◆ EXERCISE OBJECTIVE ◆
When you reach the line with "Tap the words", transcribe it and each line after it through the last one below, exactly. Pictures stay out.

Stored records
········

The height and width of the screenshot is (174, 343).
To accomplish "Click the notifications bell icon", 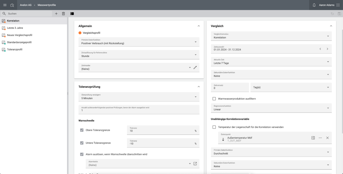I will pyautogui.click(x=314, y=5).
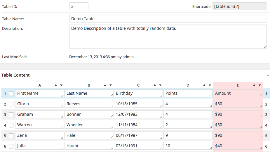This screenshot has width=270, height=152.
Task: Sort column D ascending arrow
Action: [204, 85]
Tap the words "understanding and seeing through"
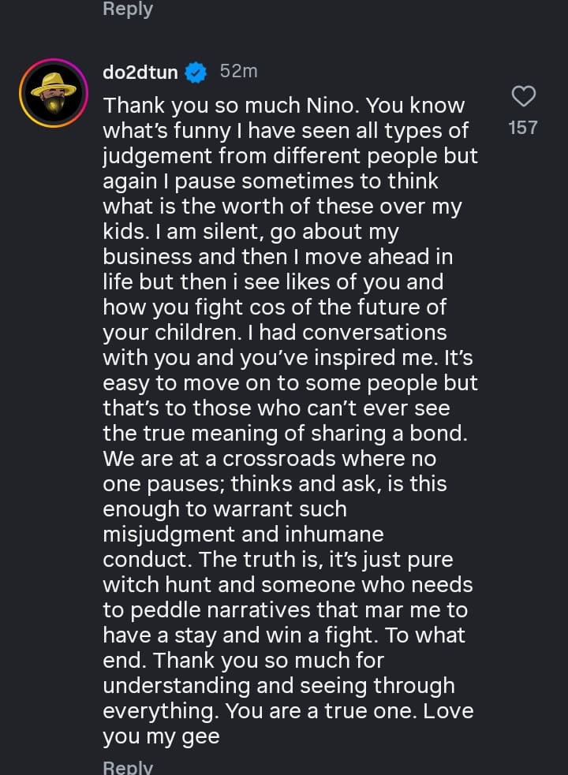The height and width of the screenshot is (775, 568). click(278, 686)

········

◆ RESPONSE TO THE EXERCISE ◆
Tap the words "understanding and seeing through"
The height and width of the screenshot is (775, 568). click(278, 686)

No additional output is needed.